Sumada a la brecha ideológica-partidaria, esta crisis global inauguró un discurso en todos los países en contra de los llamados conspirativistas o negacionistas. Los que niegan el virus o lo relativizan son considerados adolescentes irracionales o, lo que es aún peor, individualistas que no contemplaban el bien común. El rechazo por sus versiones es altísimo, cuando en una sociedad democrática, cualquier voz tendría que tener espacios de expresión y escucha.
Pero la cuestión es que estar en contra aquí es negar las evidencias científicas y ese es el mal moral más cuestionable de fondo. La ciencia médica es la autoridad innegable hoy, así como negar la existencia de Dios no era una opción en Occidente hasta el siglo XVI. Pero es cierto: la diferencia entre Dios y el átomo es que éste último se puede ver (o al menos, eso dicen los que lo vieron).
Preguntas
Con esto, propongo este ejercicio de pensamiento, llevando las argumentaciones al extremo. Me pregunto qué pasaría si negáramos el negativismo y sólo escucháramos las voces disidentes como unas más entre tantas, por más irracionales que nos pareciesen. Qué tal si pudiéramos escuchar sus reclamos como algo que forma parte de una sociedad plural, desde la cual construir miradas y consensos. Muchos de ellos no niegan de plano las evidencias de las ciencias, sino la hegemonía de un discurso científico que circula en los medios de comunicación.
Siguiendo con este juego de ponerse en los pies del disidente, seguir a rajatabla lo que dice la ciencia del mainstream sobre el covid-19 puede parecerse a tener fe en Dios o a creer que las enfermedades y catástrofes son en verdad un castigo divino. Para muchas culturas y creencias, esto sigue siendo así. Parece ridículo comparar esto, porque estamos frente a evidencias empíricas y lo otro era mitología.
Sin embargo ¿Cuántas evidencias contradictorias sobre este virus, por ejemplo, necesitamos para dudar de la validez y asertividad del método o de su comunicación? ¿Cuántas voces científicas contrarias a las hegemónicas se silencian en los medios masivos? Varios colectivos de “médicos por la verdad” lo expresan como un problema.
Parto de la premisa de que todos podemos pensar por nosotros mismos. Que se pueden consultar diversos informes, estadísticas y especialistas y cada quien puede decidir qué explicación le trae más alivio o más estabilidad psíquica para vivir el momento presente.
Lo fundamental en esta época de polarizaciones es buscar las propias respuestas y detectar que lo primero nos oprime es el miedo a la muerte (si la ciencia puede explicar todo -hasta el amor, como sostiene la bioquímica-, el problema está en que no puede explicar qué pasa después de morir). Por otro lado, ya se huele que habrá que convivir con esta y otras calamidades en los próximos años. En cualquier caso, la pandemia más dura no será causada por un virus, sino por actuar por obediencia ciega.

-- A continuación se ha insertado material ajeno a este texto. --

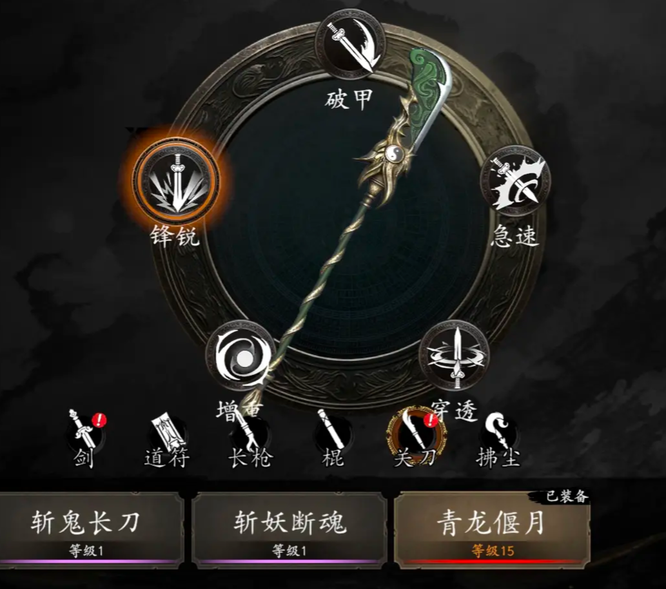Click the green dragon glaive blade preview
The height and width of the screenshot is (589, 666).
pyautogui.click(x=427, y=93)
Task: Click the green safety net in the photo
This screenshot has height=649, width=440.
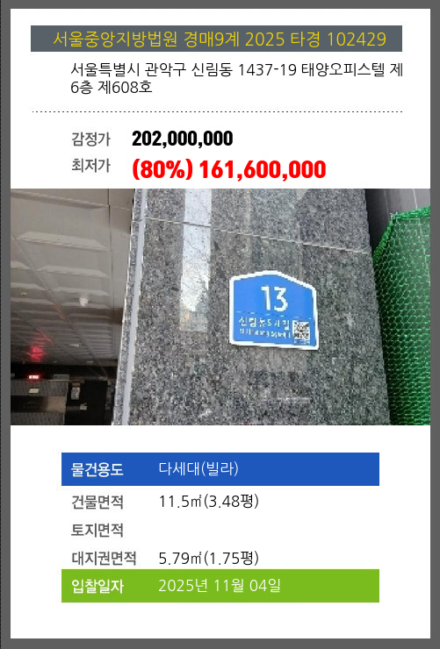Action: tap(403, 317)
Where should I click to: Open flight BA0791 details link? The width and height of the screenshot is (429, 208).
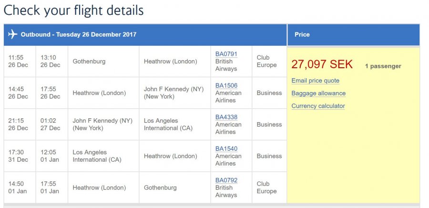(x=226, y=54)
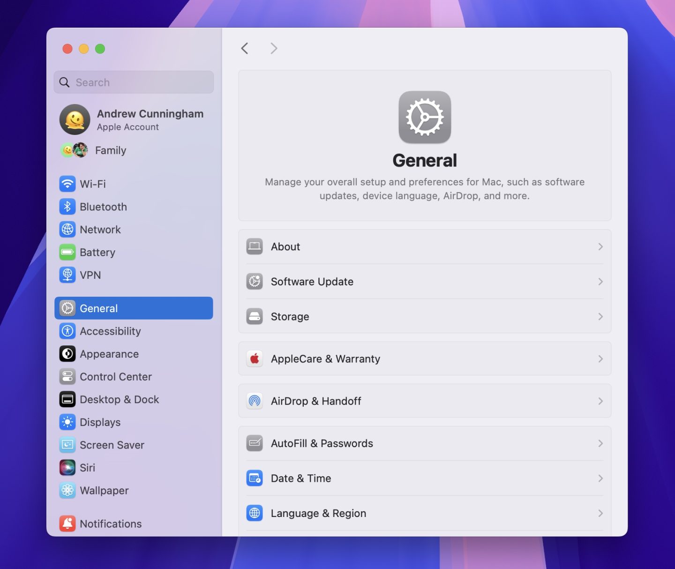Click the Search field in sidebar

(x=141, y=82)
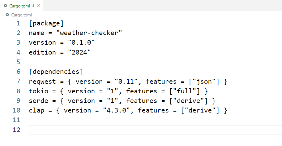Click line number 1 in the gutter
Image resolution: width=282 pixels, height=146 pixels.
18,23
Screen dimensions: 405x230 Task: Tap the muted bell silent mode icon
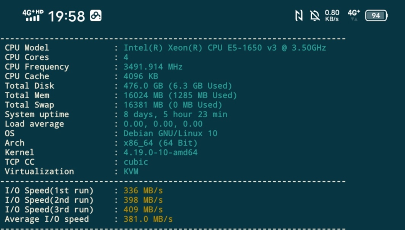(x=315, y=16)
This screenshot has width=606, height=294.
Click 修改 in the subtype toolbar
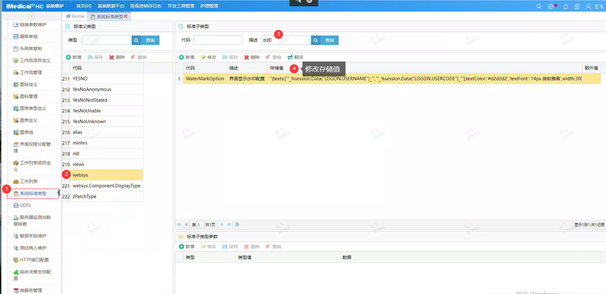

Queda en el fuero interno de cada individuo qué hacer: si permanecer en la disonancia cognitiva (pensar y sentir algo, y hacer otra cosa) o alinear cabeza y entrañas con su centro. Porque, aunque parezca contradictorio, el bien común debería empezar por ahí; no puede haber comunidad política si no hay un criterio individual que dialogue con otros criterios, si no hay una escucha abierta a distintos enfoques, si no se apunta a crear consensos que contemplen diversas realidades colectivas.
Hablar en estos términos o dudar de políticas y especialistas podrá parecer ingenuo, pero vivir disonantes puede ser una calamidad cercana a la muerte en serie para el individuo y, por lo tanto, para la sociedad. No hace falta que ponga ejemplos de la ficción para ilustrarlo, estamos reviviendo mil etapas de la historia en ésta.
* Docente e investigadora. Buenos Aires, Argentina.